::: ENTRIES PROVIDED :::
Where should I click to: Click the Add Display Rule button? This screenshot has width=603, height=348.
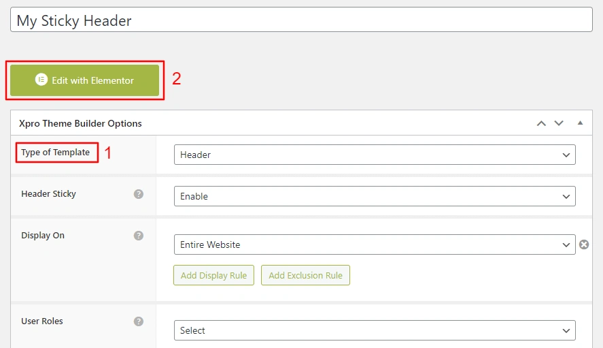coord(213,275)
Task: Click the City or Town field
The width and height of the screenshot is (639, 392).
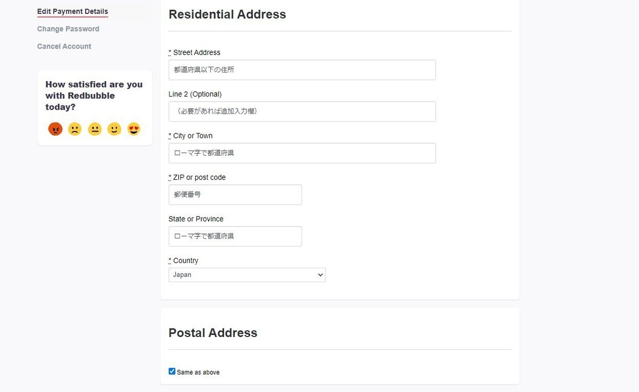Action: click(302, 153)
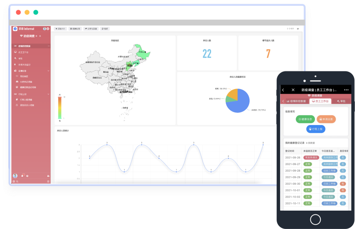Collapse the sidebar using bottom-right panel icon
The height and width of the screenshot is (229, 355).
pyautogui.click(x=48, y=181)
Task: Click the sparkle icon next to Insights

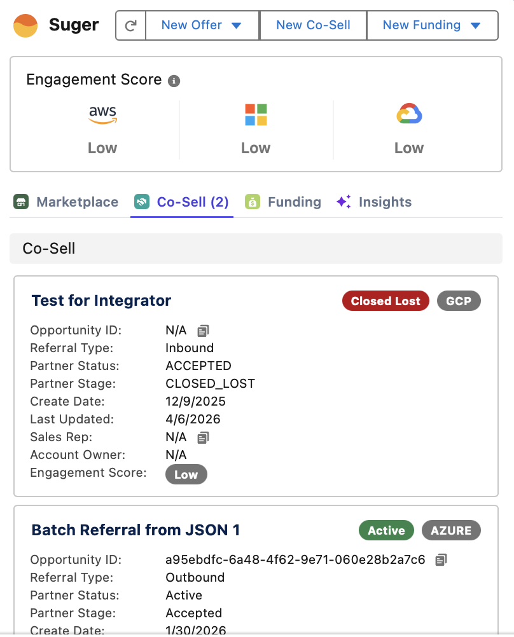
:::
■ **PROBLEM REQUIREMENTS**: If pictures appear among the entries above, omit them; repeat everything else verbatim.

■ **SOLUTION FOR THIS TASK**:
Where should I click to: Click the Add Display Rule button? This screenshot has width=603, height=348.
coord(213,275)
Task: Click the City or Town field
The width and height of the screenshot is (639, 392).
Action: click(302, 153)
Collapse the sidebar using bottom-right panel icon
The height and width of the screenshot is (229, 355).
pyautogui.click(x=48, y=181)
Task: Click the sparkle icon next to Insights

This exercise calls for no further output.